208. Single-Cell Gene Expression Profiles of Genetically Modified T Cells for Adoptive Immunotherapy

Abstract

System-level characterization of cell states requires detailed portrayal of cellular components such as gene transcripts or proteins. Here, we exploit a robust single-cell platform technology to characterize T cells expanded ex vivo intended for human application. Coupled with advanced custom analytics, we identify “drivers” (relatively few, but vital) genes which orchestrate T-cell activation and clonal expansion programming, versus “passengers” (relatively many, less critical) or resultant/downstream transcripts.Detailed analyses reveal that there is considerable variability between individual activated T cells, implying that cell state may undergo multiple stepwise transitions in a stochastic manner. Compared to interrogation of bulk T-cell populations (e.g., analyzed using RNA-Seq, microarrays, and Northern blotting), where heterogeneity in expression signals is attenuated by temporal and cell-cycle averaging, the genetic heterogeneity between cells in isogenic populations may be a reflection of fundamental phenomena such as transcriptional bursting. Our model describes cell state oscillation in tandem with transcriptional repressive (closed chromatin) and permissive conformations (open chromatin), versus simpler probabilistic models of transcription. T-cell variability can significantly impact upon individual cell behavior within seemly isogenic populations, and may be essential in molding survival and cytotoxicity within certain contexts, such as the rapidly changing and stressful tumor microenvironments. We find that lactate dehydrogenase A (LDHA) is a leading indicator for the metabolic adaptation during T-cell activation and together with other energetics related genes such pyruvate kinase isoform 2 (PKM2), can be harnessed to adjust our culture conditions during ex vivo expansion. These cellular fingerprints suggest useful ways for tuning the balance between oxidative and non-oxidative glucose metabolism to enhance the killing and thus therapeutic potential of our T cells.
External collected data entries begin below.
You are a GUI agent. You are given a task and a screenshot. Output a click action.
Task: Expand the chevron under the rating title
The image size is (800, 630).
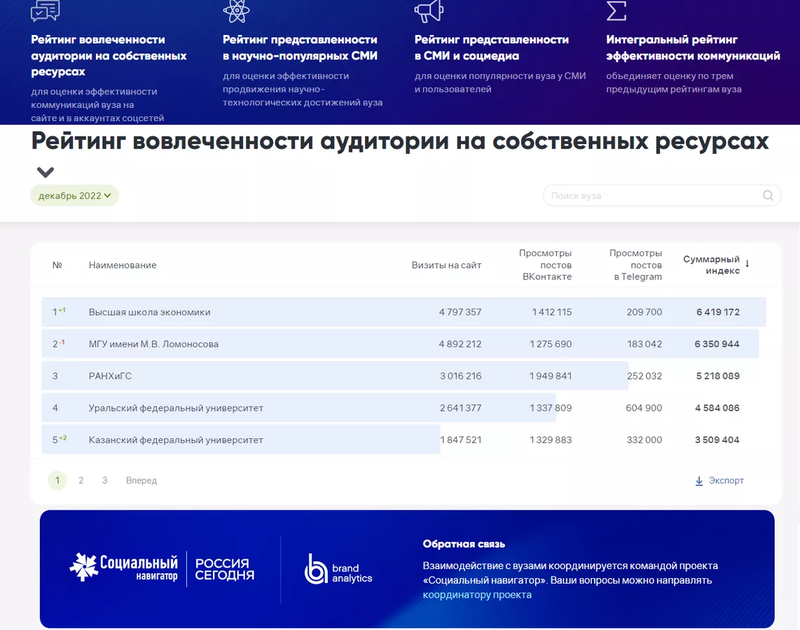45,172
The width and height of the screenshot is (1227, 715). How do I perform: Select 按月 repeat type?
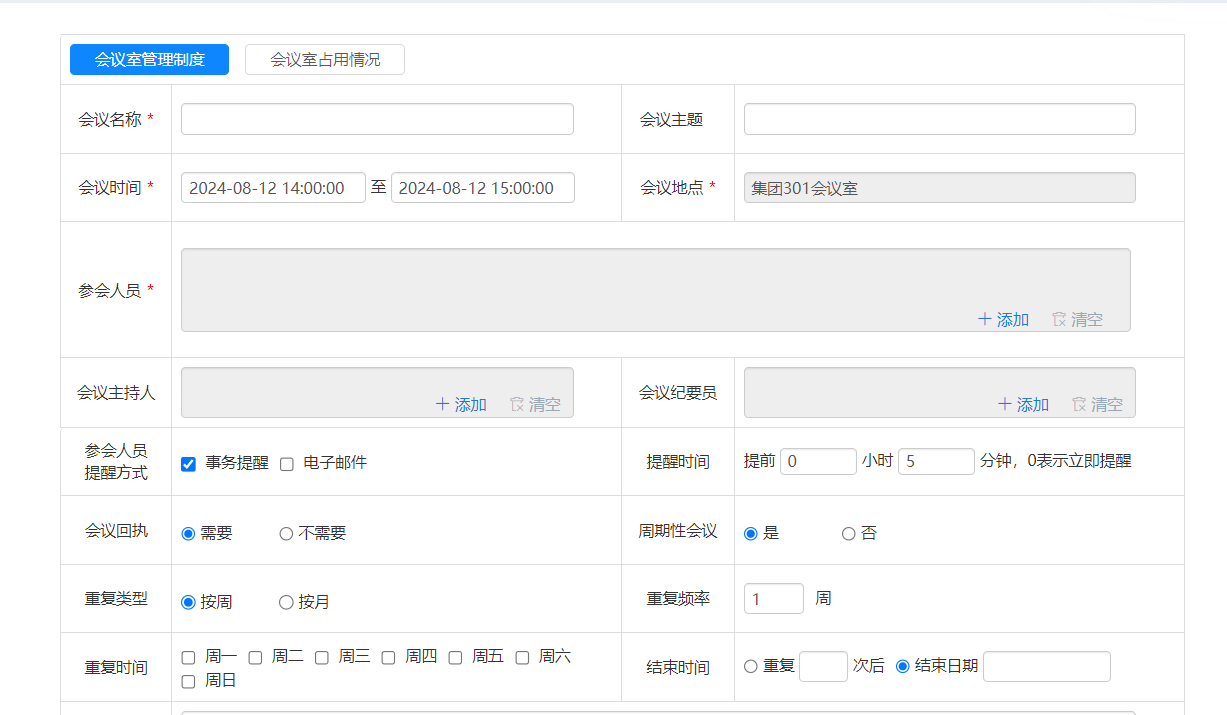tap(286, 603)
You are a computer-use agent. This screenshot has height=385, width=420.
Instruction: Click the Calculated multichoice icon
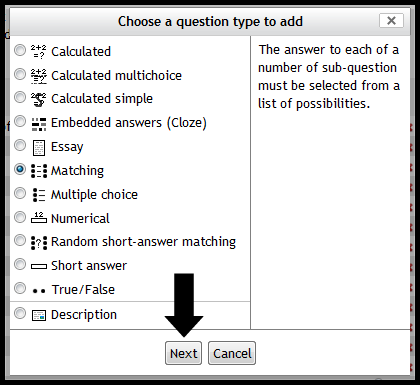(x=39, y=76)
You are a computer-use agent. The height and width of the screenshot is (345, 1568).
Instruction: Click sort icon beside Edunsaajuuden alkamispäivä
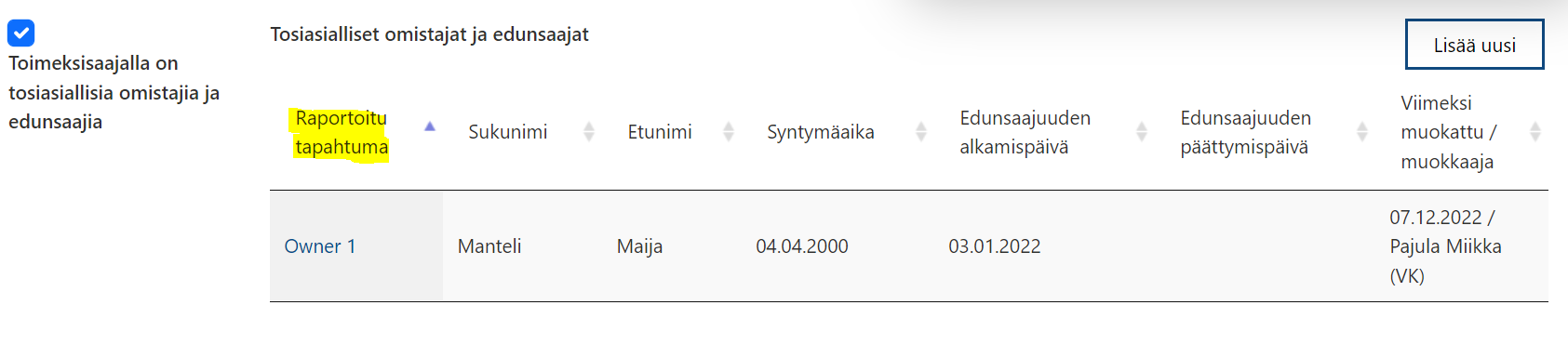pos(1142,132)
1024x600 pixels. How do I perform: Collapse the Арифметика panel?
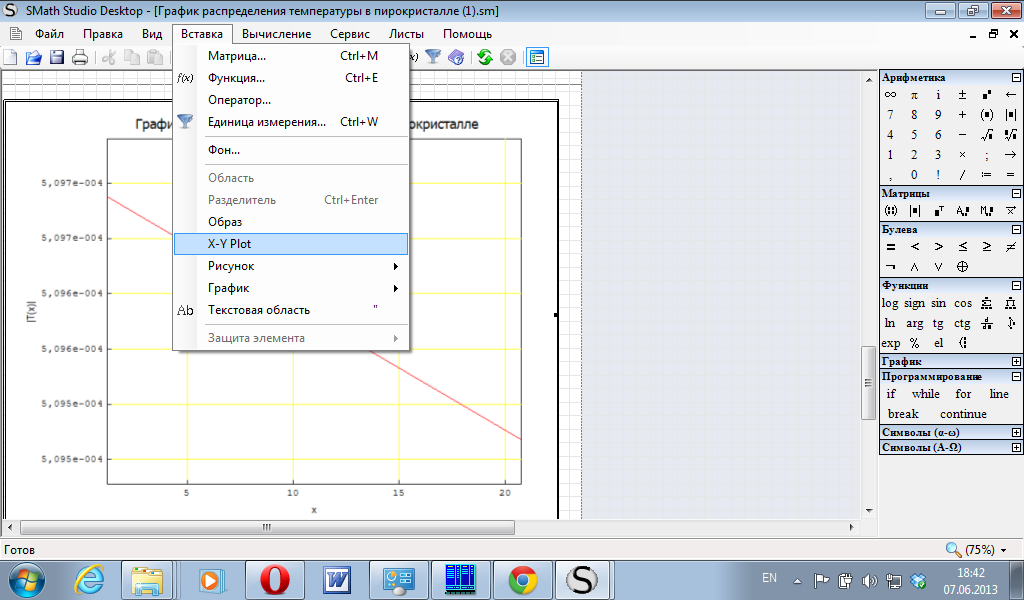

Our framework to harness catalogs of gene expression data into clinically-applicable insights can be adapted for meaningful characterization of other therapeutically-relevant source populations such as hematopoietic stem cells and reprogrammed NK cells. This is being reduced to practice by understanding the heterogeneity within and between genetically modified T-cell products generated for clinical use.